Decoding sequence-structure-function-evolution of basic leucine zippers of aureochromes from heterokont algae.
Abstract:
The blue light photoreceptor cum transcription factors, aureochromes (Aureos), are present exclusively in photosynthetic stramenopiles. Co-existence of Light-Oxygen-Voltage (LOV) and basic leucine zipper (bZIP) is unique to Aureos - therefore ideal to study light-dependent DNA binding/transcriptional regulation. Further, Aureos' inverse effector-sensor topology, resembling several sensory eukaryotic transcription factors, makes them prototypical optogenetic scaffolds. In absence of 3D data, this study aims for a thorough investigation of the bZIP domains from Aureos and others, and their interaction with substrate DNA using tools from sequence/structural bioinformatics, network theory, molecular dynamics simulation and in vitro experiments.
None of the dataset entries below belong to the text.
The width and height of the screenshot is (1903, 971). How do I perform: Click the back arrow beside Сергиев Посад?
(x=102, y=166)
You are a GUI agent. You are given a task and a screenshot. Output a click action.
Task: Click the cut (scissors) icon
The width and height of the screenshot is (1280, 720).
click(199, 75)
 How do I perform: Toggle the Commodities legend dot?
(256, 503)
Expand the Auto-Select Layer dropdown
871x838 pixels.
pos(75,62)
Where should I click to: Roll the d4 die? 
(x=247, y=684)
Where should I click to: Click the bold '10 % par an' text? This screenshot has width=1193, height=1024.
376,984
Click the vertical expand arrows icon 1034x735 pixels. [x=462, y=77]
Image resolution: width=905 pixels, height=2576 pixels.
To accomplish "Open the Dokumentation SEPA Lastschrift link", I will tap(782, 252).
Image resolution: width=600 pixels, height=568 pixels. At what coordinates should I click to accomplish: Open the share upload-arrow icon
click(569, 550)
An in-depth comparison of 173 Aureo/plant/opisthokont bZIPs reveals Aureos' uniqueness and evolutionary significance in DNA binding specificity as well as dimer stability. An all-atom network analysis on representative bZIP-DNA co-crystal structures, especially the measurement of eigenvector centrality, further adds importance to hydrophobic interactions in the zipper region to stabilize bZIP dimer and facilitate DNA binding in Aureos and other bZIPs. The most notable finding is the unique presence of histidine at the basic region of Aureos unlike other bZIPs. Histidine not just promotes blue light independent substrate DNA-binding affinity but also serves as a potential switch point in Aureo/bZIP evolution.